START INFORMATION PROVIDED

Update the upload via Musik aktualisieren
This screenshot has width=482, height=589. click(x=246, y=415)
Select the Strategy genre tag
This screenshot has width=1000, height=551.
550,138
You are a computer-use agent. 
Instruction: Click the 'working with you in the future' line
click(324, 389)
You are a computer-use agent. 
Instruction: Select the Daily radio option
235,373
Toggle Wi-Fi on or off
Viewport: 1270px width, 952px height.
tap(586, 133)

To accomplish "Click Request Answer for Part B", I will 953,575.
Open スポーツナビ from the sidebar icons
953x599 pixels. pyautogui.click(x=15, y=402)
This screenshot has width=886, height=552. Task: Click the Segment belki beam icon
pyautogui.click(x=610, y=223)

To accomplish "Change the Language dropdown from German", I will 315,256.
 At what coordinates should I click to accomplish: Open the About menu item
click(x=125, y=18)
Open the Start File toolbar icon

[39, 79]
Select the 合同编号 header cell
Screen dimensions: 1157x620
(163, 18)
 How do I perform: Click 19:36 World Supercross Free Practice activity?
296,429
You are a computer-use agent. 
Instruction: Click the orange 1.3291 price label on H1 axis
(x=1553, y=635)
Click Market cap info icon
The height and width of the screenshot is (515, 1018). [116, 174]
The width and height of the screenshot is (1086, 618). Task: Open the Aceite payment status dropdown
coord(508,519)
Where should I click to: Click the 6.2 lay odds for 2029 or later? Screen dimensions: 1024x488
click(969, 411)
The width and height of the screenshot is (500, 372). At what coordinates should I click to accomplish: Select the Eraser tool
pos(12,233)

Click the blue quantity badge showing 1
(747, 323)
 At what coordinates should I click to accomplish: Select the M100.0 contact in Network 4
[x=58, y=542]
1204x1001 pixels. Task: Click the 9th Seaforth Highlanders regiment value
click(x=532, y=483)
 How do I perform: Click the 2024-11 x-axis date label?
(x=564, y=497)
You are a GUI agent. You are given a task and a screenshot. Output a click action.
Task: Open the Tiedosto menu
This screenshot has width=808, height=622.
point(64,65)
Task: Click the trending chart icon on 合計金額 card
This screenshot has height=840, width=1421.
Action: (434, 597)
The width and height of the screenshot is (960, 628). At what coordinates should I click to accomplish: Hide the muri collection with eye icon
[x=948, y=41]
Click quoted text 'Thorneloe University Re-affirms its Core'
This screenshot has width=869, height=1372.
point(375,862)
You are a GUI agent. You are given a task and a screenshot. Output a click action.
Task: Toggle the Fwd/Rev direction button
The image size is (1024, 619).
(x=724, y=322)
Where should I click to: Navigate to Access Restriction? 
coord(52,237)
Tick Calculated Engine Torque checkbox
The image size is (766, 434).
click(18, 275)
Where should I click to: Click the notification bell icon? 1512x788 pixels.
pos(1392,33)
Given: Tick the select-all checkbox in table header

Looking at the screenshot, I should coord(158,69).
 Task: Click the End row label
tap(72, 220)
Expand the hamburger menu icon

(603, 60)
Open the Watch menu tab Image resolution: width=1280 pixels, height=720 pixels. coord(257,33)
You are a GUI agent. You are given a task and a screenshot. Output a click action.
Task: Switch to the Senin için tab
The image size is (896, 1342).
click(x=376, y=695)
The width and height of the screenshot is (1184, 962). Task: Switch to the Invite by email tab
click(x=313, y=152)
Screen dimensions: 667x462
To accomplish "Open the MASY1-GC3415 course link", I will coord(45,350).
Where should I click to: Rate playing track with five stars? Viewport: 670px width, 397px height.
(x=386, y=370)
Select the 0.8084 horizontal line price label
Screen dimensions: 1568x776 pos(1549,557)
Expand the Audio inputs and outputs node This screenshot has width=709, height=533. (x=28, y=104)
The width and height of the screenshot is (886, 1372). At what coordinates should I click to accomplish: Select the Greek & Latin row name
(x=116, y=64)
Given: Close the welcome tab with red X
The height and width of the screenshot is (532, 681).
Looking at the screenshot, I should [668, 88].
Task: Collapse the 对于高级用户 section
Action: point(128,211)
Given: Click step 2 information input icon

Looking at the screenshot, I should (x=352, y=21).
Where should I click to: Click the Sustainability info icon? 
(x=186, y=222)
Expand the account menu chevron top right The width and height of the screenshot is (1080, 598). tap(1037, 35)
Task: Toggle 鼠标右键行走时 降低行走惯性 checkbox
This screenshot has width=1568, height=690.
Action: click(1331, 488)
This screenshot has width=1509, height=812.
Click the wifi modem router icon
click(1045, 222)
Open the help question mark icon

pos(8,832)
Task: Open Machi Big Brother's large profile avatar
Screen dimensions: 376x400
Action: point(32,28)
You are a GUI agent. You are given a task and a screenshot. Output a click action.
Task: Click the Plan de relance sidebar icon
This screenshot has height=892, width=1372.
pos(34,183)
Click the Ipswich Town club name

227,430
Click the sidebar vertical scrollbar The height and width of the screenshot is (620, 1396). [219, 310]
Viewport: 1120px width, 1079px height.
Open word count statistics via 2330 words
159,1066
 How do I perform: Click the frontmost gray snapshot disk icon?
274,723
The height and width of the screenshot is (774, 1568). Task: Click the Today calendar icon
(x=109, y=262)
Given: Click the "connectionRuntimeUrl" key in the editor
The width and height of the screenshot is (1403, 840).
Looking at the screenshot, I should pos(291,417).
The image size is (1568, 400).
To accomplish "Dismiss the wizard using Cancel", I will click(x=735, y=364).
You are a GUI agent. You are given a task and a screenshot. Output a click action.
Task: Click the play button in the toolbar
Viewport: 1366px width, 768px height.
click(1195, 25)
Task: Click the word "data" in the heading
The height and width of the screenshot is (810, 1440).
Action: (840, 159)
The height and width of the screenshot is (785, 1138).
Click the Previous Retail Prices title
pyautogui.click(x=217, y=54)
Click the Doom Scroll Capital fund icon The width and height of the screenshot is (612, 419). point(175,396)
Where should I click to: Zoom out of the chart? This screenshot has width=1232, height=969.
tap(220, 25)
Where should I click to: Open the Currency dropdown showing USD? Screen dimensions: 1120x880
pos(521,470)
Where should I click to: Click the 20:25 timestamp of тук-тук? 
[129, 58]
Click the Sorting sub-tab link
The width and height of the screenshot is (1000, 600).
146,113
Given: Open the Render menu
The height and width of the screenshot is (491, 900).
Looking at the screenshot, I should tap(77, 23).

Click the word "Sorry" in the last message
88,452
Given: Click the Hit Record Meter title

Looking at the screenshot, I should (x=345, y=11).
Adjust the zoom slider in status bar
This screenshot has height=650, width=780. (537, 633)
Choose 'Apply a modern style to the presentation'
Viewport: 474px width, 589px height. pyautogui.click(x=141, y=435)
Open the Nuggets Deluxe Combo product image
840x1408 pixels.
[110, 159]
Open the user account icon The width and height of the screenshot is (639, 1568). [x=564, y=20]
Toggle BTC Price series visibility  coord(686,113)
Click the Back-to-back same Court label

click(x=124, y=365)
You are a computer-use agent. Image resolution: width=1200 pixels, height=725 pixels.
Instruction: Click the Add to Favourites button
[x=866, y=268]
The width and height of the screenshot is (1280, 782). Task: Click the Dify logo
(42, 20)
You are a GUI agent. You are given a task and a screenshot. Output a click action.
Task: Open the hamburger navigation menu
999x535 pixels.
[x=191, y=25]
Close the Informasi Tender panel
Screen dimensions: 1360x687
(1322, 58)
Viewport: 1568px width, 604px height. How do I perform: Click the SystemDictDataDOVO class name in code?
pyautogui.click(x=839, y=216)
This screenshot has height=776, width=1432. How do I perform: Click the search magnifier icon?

END INFORMATION PROVIDED

▶ **GOAL OF THE EXERCISE**:
What you return must be the entries, given again word for word.

▶ **RESPONSE**:
Update the upload via Musik aktualisieren
This screenshot has width=482, height=589. click(x=246, y=415)
Select the Strategy genre tag
This screenshot has width=1000, height=551.
550,138
You are a computer-use agent. 
Instruction: Click the 'working with you in the future' line
click(324, 389)
You are a computer-use agent. 
Instruction: Select the Daily radio option
235,373
Toggle Wi-Fi on or off
Viewport: 1270px width, 952px height.
tap(586, 133)

To accomplish "Click Request Answer for Part B", I will 953,575.
Open スポーツナビ from the sidebar icons
953x599 pixels. pyautogui.click(x=15, y=402)
This screenshot has width=886, height=552. Task: Click the Segment belki beam icon
pyautogui.click(x=610, y=223)

To accomplish "Change the Language dropdown from German", I will 315,256.
 At what coordinates should I click to accomplish: Open the About menu item
click(x=125, y=18)
Open the Start File toolbar icon

[39, 79]
Select the 合同编号 header cell
Screen dimensions: 1157x620
(163, 18)
 How do I perform: Click 19:36 World Supercross Free Practice activity?
296,429
You are a computer-use agent. 
Instruction: Click the orange 1.3291 price label on H1 axis
(x=1553, y=635)
Click Market cap info icon
The height and width of the screenshot is (515, 1018). [116, 174]
The width and height of the screenshot is (1086, 618). Task: Open the Aceite payment status dropdown
coord(508,519)
Where should I click to: Click the 6.2 lay odds for 2029 or later? Screen dimensions: 1024x488
click(969, 411)
The width and height of the screenshot is (500, 372). At what coordinates should I click to accomplish: Select the Eraser tool
pos(12,233)

Click the blue quantity badge showing 1
(747, 323)
 At what coordinates should I click to accomplish: Select the M100.0 contact in Network 4
[x=58, y=542]
1204x1001 pixels. Task: Click the 9th Seaforth Highlanders regiment value
click(x=532, y=483)
 How do I perform: Click the 2024-11 x-axis date label?
(x=564, y=497)
You are a GUI agent. You are given a task and a screenshot. Output a click action.
Task: Open the Tiedosto menu
This screenshot has width=808, height=622.
point(64,65)
Task: Click the trending chart icon on 合計金額 card
This screenshot has height=840, width=1421.
Action: (434, 597)
The width and height of the screenshot is (960, 628). At what coordinates should I click to accomplish: Hide the muri collection with eye icon
[x=948, y=41]
Click quoted text 'Thorneloe University Re-affirms its Core'
This screenshot has width=869, height=1372.
point(375,862)
You are a GUI agent. You are given a task and a screenshot. Output a click action.
Task: Toggle the Fwd/Rev direction button
The image size is (1024, 619).
(x=724, y=322)
Where should I click to: Navigate to Access Restriction? 
coord(52,237)
Tick Calculated Engine Torque checkbox
The image size is (766, 434).
click(18, 275)
Where should I click to: Click the notification bell icon? 1512x788 pixels.
pos(1392,33)
Given: Tick the select-all checkbox in table header

Looking at the screenshot, I should coord(158,69).
 Task: Click the End row label
tap(72, 220)
Expand the hamburger menu icon

(603, 60)
Open the Watch menu tab Image resolution: width=1280 pixels, height=720 pixels. coord(257,33)
You are a GUI agent. You are given a task and a screenshot. Output a click action.
Task: Switch to the Senin için tab
The image size is (896, 1342).
click(x=376, y=695)
The width and height of the screenshot is (1184, 962). Task: Switch to the Invite by email tab
click(x=313, y=152)
Screen dimensions: 667x462
To accomplish "Open the MASY1-GC3415 course link", I will coord(45,350).
Where should I click to: Rate playing track with five stars? Viewport: 670px width, 397px height.
(x=386, y=370)
Select the 0.8084 horizontal line price label
Screen dimensions: 1568x776 pos(1549,557)
Expand the Audio inputs and outputs node This screenshot has width=709, height=533. (x=28, y=104)
The width and height of the screenshot is (886, 1372). At what coordinates should I click to accomplish: Select the Greek & Latin row name
(x=116, y=64)
Given: Close the welcome tab with red X
The height and width of the screenshot is (532, 681).
Looking at the screenshot, I should [668, 88].
Task: Collapse the 对于高级用户 section
Action: point(128,211)
Given: Click step 2 information input icon

Looking at the screenshot, I should (x=352, y=21).
Where should I click to: Click the Sustainability info icon? 
(x=186, y=222)
Expand the account menu chevron top right The width and height of the screenshot is (1080, 598). tap(1037, 35)
Task: Toggle 鼠标右键行走时 降低行走惯性 checkbox
This screenshot has width=1568, height=690.
Action: click(1331, 488)
This screenshot has width=1509, height=812.
Click the wifi modem router icon
click(1045, 222)
Open the help question mark icon

pos(8,832)
Task: Open Machi Big Brother's large profile avatar
Screen dimensions: 376x400
Action: point(32,28)
You are a GUI agent. You are given a task and a screenshot. Output a click action.
Task: Click the Plan de relance sidebar icon
This screenshot has height=892, width=1372.
pos(34,183)
Click the Ipswich Town club name

227,430
Click the sidebar vertical scrollbar The height and width of the screenshot is (620, 1396). [219, 310]
Viewport: 1120px width, 1079px height.
Open word count statistics via 2330 words
159,1066
 How do I perform: Click the frontmost gray snapshot disk icon?
274,723
The height and width of the screenshot is (774, 1568). Task: Click the Today calendar icon
(x=109, y=262)
Given: Click the "connectionRuntimeUrl" key in the editor
The width and height of the screenshot is (1403, 840).
Looking at the screenshot, I should pos(291,417).
The image size is (1568, 400).
To accomplish "Dismiss the wizard using Cancel", I will click(x=735, y=364).
You are a GUI agent. You are given a task and a screenshot. Output a click action.
Task: Click the play button in the toolbar
Viewport: 1366px width, 768px height.
click(1195, 25)
Task: Click the word "data" in the heading
The height and width of the screenshot is (810, 1440).
Action: (840, 159)
The height and width of the screenshot is (785, 1138).
Click the Previous Retail Prices title
pyautogui.click(x=217, y=54)
Click the Doom Scroll Capital fund icon The width and height of the screenshot is (612, 419). point(175,396)
Where should I click to: Zoom out of the chart? This screenshot has width=1232, height=969.
tap(220, 25)
Where should I click to: Open the Currency dropdown showing USD? Screen dimensions: 1120x880
pos(521,470)
Where should I click to: Click the 20:25 timestamp of тук-тук? 
[129, 58]
Click the Sorting sub-tab link
The width and height of the screenshot is (1000, 600).
146,113
Given: Open the Render menu
The height and width of the screenshot is (491, 900).
Looking at the screenshot, I should tap(77, 23).

Click the word "Sorry" in the last message
88,452
Given: Click the Hit Record Meter title

Looking at the screenshot, I should (x=345, y=11).
Adjust the zoom slider in status bar
This screenshot has height=650, width=780. (537, 633)
Choose 'Apply a modern style to the presentation'
Viewport: 474px width, 589px height. pyautogui.click(x=141, y=435)
Open the Nuggets Deluxe Combo product image
840x1408 pixels.
[110, 159]
Open the user account icon The width and height of the screenshot is (639, 1568). [x=564, y=20]
Toggle BTC Price series visibility  coord(686,113)
Click the Back-to-back same Court label

click(x=124, y=365)
You are a computer-use agent. Image resolution: width=1200 pixels, height=725 pixels.
Instruction: Click the Add to Favourites button
[x=866, y=268]
The width and height of the screenshot is (1280, 782). Task: Click the Dify logo
(42, 20)
You are a GUI agent. You are given a task and a screenshot. Output a click action.
Task: Open the hamburger navigation menu
999x535 pixels.
[x=191, y=25]
Close the Informasi Tender panel
Screen dimensions: 1360x687
(1322, 58)
Viewport: 1568px width, 604px height. How do I perform: Click the SystemDictDataDOVO class name in code?
pyautogui.click(x=839, y=216)
This screenshot has height=776, width=1432. How do I perform: Click the search magnifier icon?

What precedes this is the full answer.